With this trick, it is possible to compute big images and with results which are often nice.
But the result is highly dependent on the set of tiles chosen. Other set of tiles (with different topological constraints) may not always give good results when sub-optimal problems are combined.
Once the constraints have been solved, you have the allocation of the tiles on the portrait. But those are pictures and to generate the kind of 3D image displayed at the beginning of this post, we need curves.
Each tile can be encoded as curves (Beziers or splines) instead of pixels.
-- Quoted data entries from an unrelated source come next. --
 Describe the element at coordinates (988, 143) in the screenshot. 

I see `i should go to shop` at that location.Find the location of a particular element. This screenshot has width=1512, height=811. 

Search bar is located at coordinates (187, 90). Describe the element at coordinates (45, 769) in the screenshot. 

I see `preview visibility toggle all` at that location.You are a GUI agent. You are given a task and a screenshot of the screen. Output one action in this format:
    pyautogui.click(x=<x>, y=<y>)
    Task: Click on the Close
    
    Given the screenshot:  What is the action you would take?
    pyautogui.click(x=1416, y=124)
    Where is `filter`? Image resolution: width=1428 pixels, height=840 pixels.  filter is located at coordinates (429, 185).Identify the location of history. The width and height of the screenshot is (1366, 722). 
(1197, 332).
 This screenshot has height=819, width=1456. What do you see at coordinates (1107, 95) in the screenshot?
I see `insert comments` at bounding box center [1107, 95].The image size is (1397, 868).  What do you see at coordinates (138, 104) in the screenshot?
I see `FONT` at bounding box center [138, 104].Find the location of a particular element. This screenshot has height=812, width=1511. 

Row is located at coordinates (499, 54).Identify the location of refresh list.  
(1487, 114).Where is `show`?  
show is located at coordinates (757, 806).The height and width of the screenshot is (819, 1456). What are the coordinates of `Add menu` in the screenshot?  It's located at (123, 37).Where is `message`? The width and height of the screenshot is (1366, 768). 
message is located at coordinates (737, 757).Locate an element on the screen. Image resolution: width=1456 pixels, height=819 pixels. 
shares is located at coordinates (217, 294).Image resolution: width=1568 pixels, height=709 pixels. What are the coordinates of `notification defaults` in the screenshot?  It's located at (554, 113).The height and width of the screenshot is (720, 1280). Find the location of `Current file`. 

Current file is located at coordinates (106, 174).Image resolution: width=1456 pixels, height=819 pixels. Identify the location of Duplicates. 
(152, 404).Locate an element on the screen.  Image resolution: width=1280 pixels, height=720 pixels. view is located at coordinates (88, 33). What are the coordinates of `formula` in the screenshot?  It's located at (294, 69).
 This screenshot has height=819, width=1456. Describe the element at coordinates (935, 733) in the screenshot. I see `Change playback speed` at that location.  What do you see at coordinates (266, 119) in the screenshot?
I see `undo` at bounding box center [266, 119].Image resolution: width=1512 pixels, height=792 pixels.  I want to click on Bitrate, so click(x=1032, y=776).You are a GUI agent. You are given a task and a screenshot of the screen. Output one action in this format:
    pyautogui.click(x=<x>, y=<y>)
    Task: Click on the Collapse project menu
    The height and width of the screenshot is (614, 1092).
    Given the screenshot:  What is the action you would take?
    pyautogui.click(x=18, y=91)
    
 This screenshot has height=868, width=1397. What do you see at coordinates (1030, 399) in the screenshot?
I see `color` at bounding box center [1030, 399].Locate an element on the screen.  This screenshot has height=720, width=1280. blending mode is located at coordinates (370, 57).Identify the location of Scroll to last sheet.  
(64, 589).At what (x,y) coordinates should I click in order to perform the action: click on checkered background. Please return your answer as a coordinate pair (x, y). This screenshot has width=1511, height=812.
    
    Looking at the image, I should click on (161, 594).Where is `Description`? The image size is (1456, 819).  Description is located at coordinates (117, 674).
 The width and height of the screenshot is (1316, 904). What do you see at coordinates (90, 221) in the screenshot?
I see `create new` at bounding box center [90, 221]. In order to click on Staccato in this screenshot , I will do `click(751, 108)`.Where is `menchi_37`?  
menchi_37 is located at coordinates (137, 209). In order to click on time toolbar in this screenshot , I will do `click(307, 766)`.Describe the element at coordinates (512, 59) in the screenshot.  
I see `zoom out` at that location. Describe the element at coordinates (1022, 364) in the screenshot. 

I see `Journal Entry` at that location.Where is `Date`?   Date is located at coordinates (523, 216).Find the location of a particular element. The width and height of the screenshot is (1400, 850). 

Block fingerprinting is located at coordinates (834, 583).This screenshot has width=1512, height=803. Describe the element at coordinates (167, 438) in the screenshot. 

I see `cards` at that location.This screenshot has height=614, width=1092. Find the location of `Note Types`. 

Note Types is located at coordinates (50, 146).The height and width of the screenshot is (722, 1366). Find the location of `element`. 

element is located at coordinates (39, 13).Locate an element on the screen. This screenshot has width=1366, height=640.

Then we need to reconnect all those partial curves to create the final description of the picture. We can just follow each curve and see where the path is leading us.
It is not difficult but requires some work to get it right.
Then, those curves can be used in a ray tracer to generate the picture at the beginning of this post.
It is a lot of work for a portrait !
But once we have the algorithm working, we can apply it to different pictures and set of tiles.
For instance, instead of using just black and white, we can generate a bigger set of tiles using more colors.
Here is an example with more colors:
If you look at this picture from very far, you’ll see a face.
We can also totally change the kind of tiles used : different pictures and topology. For instance, let’s use this set of tiles:

Here is an example generated with those tiles:
The algorithm can also be applied to videos with some interesting results:
Thanks to Sephora Venites to allow me to use some photos and videos for experimenting with my algorithms.